Last night, the cream of British fashion descended upon the Royal Albert Hall for the annual Fashion Awards.
The event is as much an occasion to show off and get creative with outfits as it is about the awards being presented – which means Little Simz understood the brief perfectly.
The rapper, actor and general multi-hyphenate made an appearance on the blue carpet to accept her award for Cultural Innovator of the Year, dressed head to toe in a custom Tolu Coker outfit: a skirt, green-blue long coat and hat – that looked excellent, blending geometric print and immaculate tailoring with some lovely fluid lines.
So, who exactly is Tolu Coker? She’s been making waves in fashion for the last few years, and her designs have been worn by everybody from Doechii to Rihanna and Thandiwe Newton.
2026 might be the year she finally goes mainstream. Here’s what to know.

Little Simz flying the flag for emerging talent at the Fashion Awards
Max Cisotti/Dave Benett/Getty Images
A London-Nigerian outlook
Coker was brought up in London, in a working class family, but has Nigerian heritage: her parents are Yoruba.
“My work is an extension of me,” she told Wonderland Magazine back in 2024. “Along with spotlighting closely-tied communities, it reflects the perspective of a British-Nigerian woman.”

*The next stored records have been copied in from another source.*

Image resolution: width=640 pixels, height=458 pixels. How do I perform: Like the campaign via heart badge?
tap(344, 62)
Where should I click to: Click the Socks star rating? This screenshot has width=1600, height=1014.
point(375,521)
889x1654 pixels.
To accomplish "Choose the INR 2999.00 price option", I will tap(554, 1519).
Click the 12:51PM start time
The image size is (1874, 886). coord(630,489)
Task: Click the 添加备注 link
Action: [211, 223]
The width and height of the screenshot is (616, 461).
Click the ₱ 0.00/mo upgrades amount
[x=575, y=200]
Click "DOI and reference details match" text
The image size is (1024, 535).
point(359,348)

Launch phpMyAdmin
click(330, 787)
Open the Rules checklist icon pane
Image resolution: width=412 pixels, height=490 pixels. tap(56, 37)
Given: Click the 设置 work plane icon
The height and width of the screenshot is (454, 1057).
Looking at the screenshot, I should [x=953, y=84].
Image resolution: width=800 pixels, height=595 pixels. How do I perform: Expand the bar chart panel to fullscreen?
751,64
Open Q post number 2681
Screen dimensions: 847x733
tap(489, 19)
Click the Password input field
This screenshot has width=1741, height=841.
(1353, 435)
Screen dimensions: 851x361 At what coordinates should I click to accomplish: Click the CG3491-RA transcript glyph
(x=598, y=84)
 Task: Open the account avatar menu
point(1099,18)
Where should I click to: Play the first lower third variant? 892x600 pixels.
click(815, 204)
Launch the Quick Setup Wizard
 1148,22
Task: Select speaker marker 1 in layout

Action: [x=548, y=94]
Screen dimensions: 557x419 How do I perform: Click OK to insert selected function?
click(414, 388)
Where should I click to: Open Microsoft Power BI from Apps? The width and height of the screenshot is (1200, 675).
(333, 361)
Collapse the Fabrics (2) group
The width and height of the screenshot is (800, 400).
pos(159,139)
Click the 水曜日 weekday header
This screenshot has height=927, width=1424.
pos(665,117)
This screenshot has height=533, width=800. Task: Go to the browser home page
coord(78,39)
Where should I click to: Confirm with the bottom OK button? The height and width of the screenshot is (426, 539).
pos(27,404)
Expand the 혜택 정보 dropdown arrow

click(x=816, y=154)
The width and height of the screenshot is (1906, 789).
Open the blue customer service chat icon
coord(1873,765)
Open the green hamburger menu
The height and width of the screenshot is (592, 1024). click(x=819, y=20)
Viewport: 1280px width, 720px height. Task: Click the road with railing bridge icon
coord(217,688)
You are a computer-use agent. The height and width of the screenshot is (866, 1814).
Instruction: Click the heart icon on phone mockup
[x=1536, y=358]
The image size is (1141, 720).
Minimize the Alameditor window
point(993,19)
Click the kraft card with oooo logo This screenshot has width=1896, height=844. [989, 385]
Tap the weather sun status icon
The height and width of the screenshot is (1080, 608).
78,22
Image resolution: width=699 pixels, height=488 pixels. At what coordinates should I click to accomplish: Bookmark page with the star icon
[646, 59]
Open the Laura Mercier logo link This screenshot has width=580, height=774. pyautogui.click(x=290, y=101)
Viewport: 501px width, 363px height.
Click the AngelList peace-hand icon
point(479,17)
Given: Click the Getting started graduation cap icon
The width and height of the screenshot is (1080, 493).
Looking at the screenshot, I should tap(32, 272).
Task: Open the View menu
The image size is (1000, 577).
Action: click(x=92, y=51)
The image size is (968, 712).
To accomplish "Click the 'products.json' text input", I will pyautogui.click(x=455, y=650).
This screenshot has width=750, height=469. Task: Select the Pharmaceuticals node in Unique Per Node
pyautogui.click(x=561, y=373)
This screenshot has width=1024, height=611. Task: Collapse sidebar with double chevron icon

She attended London’s prestigious fashion school, Central St Martins, and worked at JW Anderson, Celine and Maison Margiela before launching her brand back in 2021, focussing on exploring heritage and memory through Eighties-inspired prints, tailoring and pops of colour.
Storytelling is important to Coker. “I want people to be able to feel it, to see up close. We’re not trying to sell a story. We’re telling stories,” she told Elle in February. She’s also passionate about using fashion as a tool to create social change – especially considering she was one of the only black women to show at London Fashion Week.
“I want to see faces that look like my mother’s, brother’s, friends’ and neighbours’ represented and preserved,” she added.
She cites her upbringing as a driver for her interest in sustainability – her collections are made using upcycled and recycled fabric, which dates all the way back to when she was a child. “My parents were great thrifters of quality wear,” she told Another Mag last year. “We shopped at car boot and jumble sales, and my mum made a lot of things from hand-me-downs.
“I think of longevity, fit and wear – when people buy something, it should be of a certain quality so that they can hand it down, and it stands the test of time as far as construction and craft are concerned. It is always about a moment in time, a memory, a feeling, a connection to something.”

Tolu Coker
The moment Coker really broke through came in 2024, when she debuted her autumn / winter collection. Titled Broken English, it was a homage to street hawkers from Nigeria and across Africa, and blended takes on sophisticated power suits with West African-inspired waistcoats, kaftan skirts and heeled Ugg boots.
The collection was meant to shine a spotlight on global equity, diversity and eco-conscious narratives, and included restyled pieces from her previous work, adding in vivid prints, Prince of Wales check and stripes and traditional tailoring.
“Broken English is a double entendre – the necessary brokenness of this idea of western superiority and hegemony, this idea of Englishness being the standard. This, too, is a celebration of the pidgin used among market traders and hawkers,” she said at the time.
The collection won praise from critics, and in 2025, she followed it up by debuting Ori-Upon Reflection at London Fashion Week. That collection played on the Yoruba concept of òrí – which means ‘head’ – and explored what Coker called “the sacred act of making”.
The result was something that combined ideas of Britishness – striped ties reminiscent of school uniforms – with the immigrant diaspora, taking inspiration from places like Haitian and South American culture and Aladura churches, something she described as “predominantly Black communities in South London, very conservative Christians. With expressions of worship that mirror ancient spiritual practices.”
It’s clear that Coker is a designer on the rise: she certainly has an A-list fanbase. Tyla wore one of her designs in May for the Met Gala (which was styled by Law Roach), while Naomi Campbell modelled pieces from her Unfinished Business collection in September. Janelle Monae wore one of her designs for the GQ May issue, while Maya Jama wore one of her coats as far back as January this year.
She’s also getting noticed by the fashion industry. Coker won a spot as an LVMH Prize finalist earlier this year, something she described as “one of those moments that feel like a whisper from your ancestors. A quiet confirmation that you are walking the path they dreamed for you.”
No doubt we’ll be seeing much more of Coker next year.